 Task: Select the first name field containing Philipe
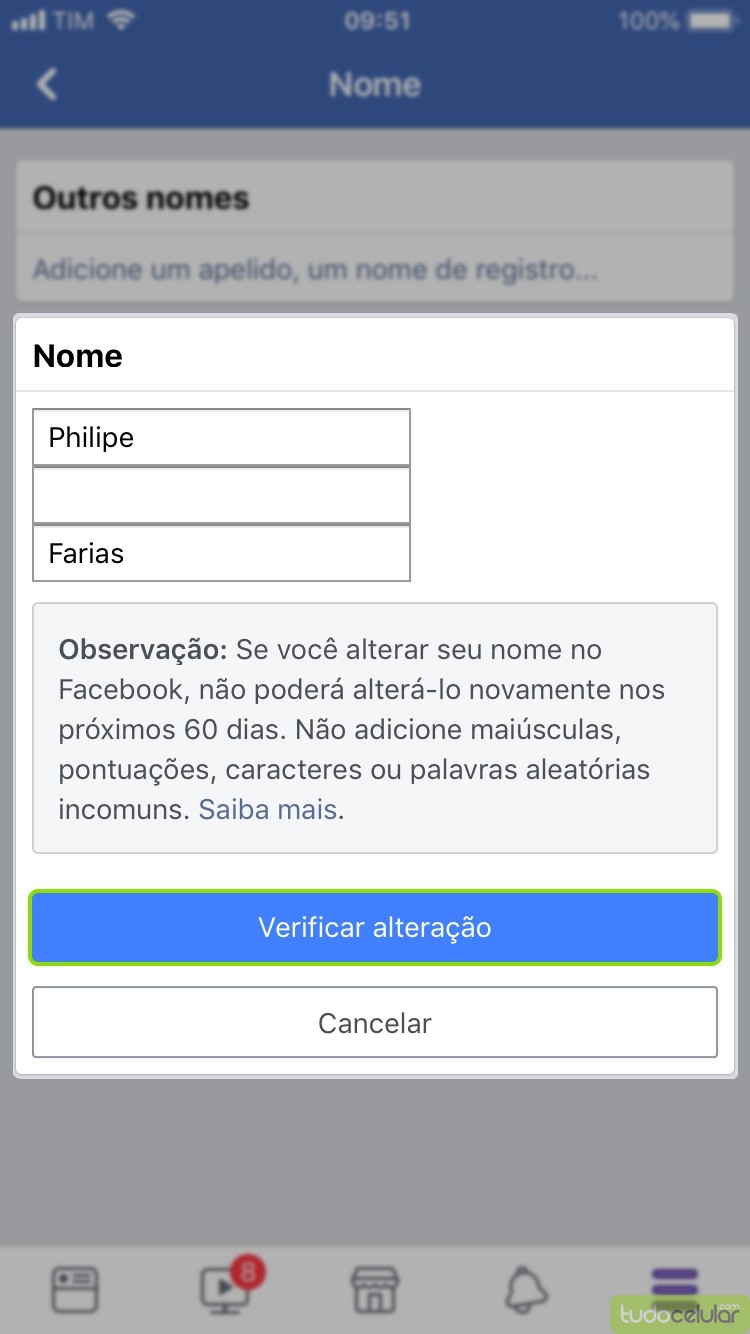[x=221, y=437]
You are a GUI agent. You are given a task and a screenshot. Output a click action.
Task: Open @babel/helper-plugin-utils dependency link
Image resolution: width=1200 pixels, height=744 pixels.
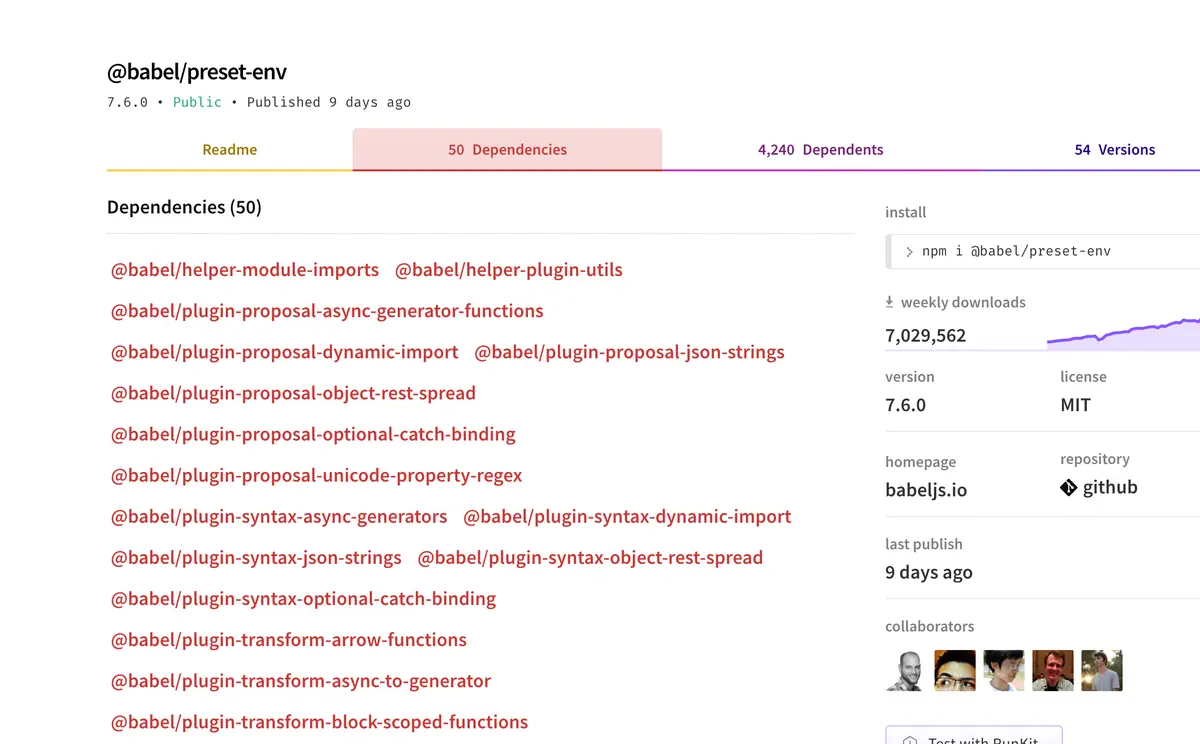pos(509,270)
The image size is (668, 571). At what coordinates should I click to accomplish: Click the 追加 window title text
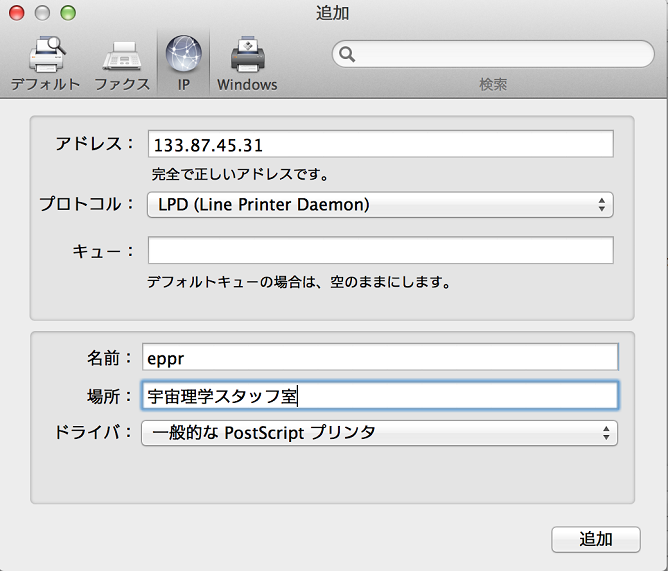(x=333, y=13)
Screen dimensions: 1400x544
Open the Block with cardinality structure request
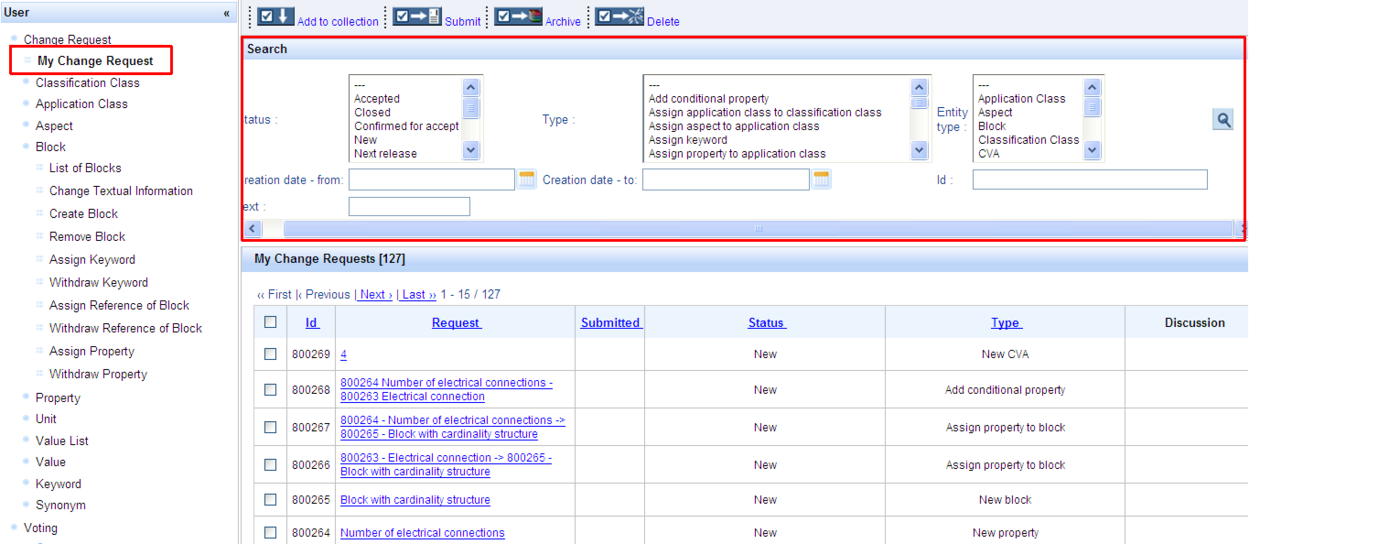pyautogui.click(x=415, y=500)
·····
Task to complete:
In this exercise, set down all of the data exactly, without the pictures.

Exercise answer:
 Task: Select the first name field containing Philipe
[x=221, y=437]
You are a GUI agent. You are given a task and a screenshot. Output a click action.
Task: Open @babel/helper-plugin-utils dependency link
Image resolution: width=1200 pixels, height=744 pixels.
pos(509,270)
The image size is (668, 571). At what coordinates should I click to accomplish: Click the 追加 window title text
(x=333, y=13)
Screen dimensions: 1400x544
Open the Block with cardinality structure request
pyautogui.click(x=415, y=500)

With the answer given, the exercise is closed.